• [Excerpt]:
Skip to content

Merged Data DTO

merged_data_dto

Merged Data Data Transfer Object.

Defines the MergedDataDTO, an immutable data transfer object that encapsulates results from database merge operations. Provides structured data for presenting merge outcomes across multiple databases.

Classes:

Name Description
MergedDataDTO

Immutable DTO containing merge operation results

Classes

MergedDataDTO dataclass

MergedDataDTO(biorempp_data: DataFrame, hadeg_data: Optional[DataFrame], toxcsm_data: Optional[DataFrame], match_count: int, total_records: int, cache_key: str, processing_time_seconds: float = 0.0)

Immutable DTO for database merge operation results.

Encapsulates merged data from BioRemPP, HADEG, and ToxCSM databases along with metadata about the merge operation.

Parameters:

Name Type Description Default
biorempp_data DataFrame

Data merged with BioRemPP database

required
hadeg_data Optional[DataFrame]

Data merged with HADEG database (None if not merged)

required
toxcsm_data Optional[DataFrame]

Data merged with ToxCSM database (None if not merged)

• [Data segment]:
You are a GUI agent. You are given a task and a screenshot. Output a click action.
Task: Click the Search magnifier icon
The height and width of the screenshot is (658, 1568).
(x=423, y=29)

• [What you are asked to do]:
Extend the MergedDataDTO documentation above, starting right after its last line.

• [Task response]:
required
match_count int

Number of successful matches across all databases

required
total_records int

Total number of input records processed

required
cache_key str

Cache key for storing/retrieving this merge result

required
processing_time_seconds float

Time taken for merge operation in seconds

0.0

Attributes:

Name Type Description
biorempp_data DataFrame

BioRemPP merged data

hadeg_data Optional[DataFrame]

HADEG merged data

toxcsm_data Optional[DataFrame]

ToxCSM merged data

match_count int

Match count

total_records int

Total records

cache_key str

Cache key

processing_time_seconds float

Processing time

Notes
  • This DTO is immutable (frozen)
  • DataFrames should be copied before modification to maintain immutability
Functions
__post_init__
__post_init__() -> None

Validate DTO consistency.

Raises:

Type Description
ValueError

If counts are negative or match_count > total_records

TypeError

If biorempp_data is not a DataFrame

Source code in src/application/dto/merged_data_dto.py
def __post_init__(self) -> None:
    """
    Validate DTO consistency.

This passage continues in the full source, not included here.